Transport and Fate of Nitrogen-Containing Compounds in Gas-Phase Biofilters: A Swing Test to Mitigate Ammonia

This work carried out a three-month experiment to study the transport, transformation, and fate of nitrogen (N) in two gas-phase ammonia mitigation biofilters using agricultural products (a mixture of wood chips and compost) as the packing media. Two nitrogen enriching steps and one nitrogen depleting step were included as a swing test. In the first nitrogen enriching step, a high ammonia inlet concentration (~70 ppm) was applied. The ammonia removal efficiencies reached 94%, and 73.5% to 86.6% of N-NH3 was transformed into NH4+-N, NO2--N, or NO3--N. The nitrogen depleting step partially cleaned nitrogen compounds with limited disturbance to the media and restored ammonia removal efficiency for a short time. The second nitrogen enriching step used a lower (40 ppm) ammonia inlet concentration. Only 33.4% to 46.2% of NH3-N was transformed into NH4+-N, NO2--N, or NO3--N in the media, and the ammonia removal efficiency fell quickly after ten days. The pH values in the biofilter media were high and changed only slightly during the test (8.5 to 8.2). The free ammonia concentration reached 784 mg L-1 in the media moisture. The nitrogen mass balance analysis showed that the NH4+-N, NO2--N, and NO3--N accumulated in the media accounted for 50% to 100% of the nitrogen captured from the inlet gas. The nitrification process was modeled as consecutive first-order reactions. The kinetic time constants of the two first-order reactions decreased with time and with accumulated nitrogen in the media, suggesting a decline of the nitrogen transformation rates. One very likely reason that caused the decrease of ammonia removal efficiency and kinetic time constants is the accumulated free ammonium in the biofilter media.
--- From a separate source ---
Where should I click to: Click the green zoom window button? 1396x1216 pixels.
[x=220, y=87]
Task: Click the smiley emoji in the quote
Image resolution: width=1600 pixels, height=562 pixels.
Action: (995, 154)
Co-digestion of spent mushroom substrate and corn stover for methane production via solid-state anaerobic digestion

Performance of batch solid-state anaerobic co-digestion of spent mushroom substrates (SMS) and corn stover (CS) was investigated. Digestion with SMS alone (SMS/CS = 100:0) resulted in excessive volatile fatty acids (VFAs) accumulation and low methane yields during the start-up phase. Co-digestion of SMS and CS significantly enhanced digesting performance. Compared to the digesters with 100% SMS, the start-up phase of the digesters with SMS/CS = 75:25 was shortened from 11 days to 4 days, and the methane yield increased by 40%. It was also observed that the peak of daily biogas yields showed up earlier in the co-digestion reactors than in the digesters with SMS alone. A similar phenomenon happened to the methane content curves. The VFAs and pH were shown to be important driving factors for determining the population of methanogenic communities (methanosaeta and methanobacteriaceae), which were obtained by using the Fluorescent in situ Hybridization method. The changes of the methanogenic communities, in return, affected the methane production in digesters. This study showed that co-digesting SMS with CS is a feasible method to handle mushroom wastes and produce bioenergy.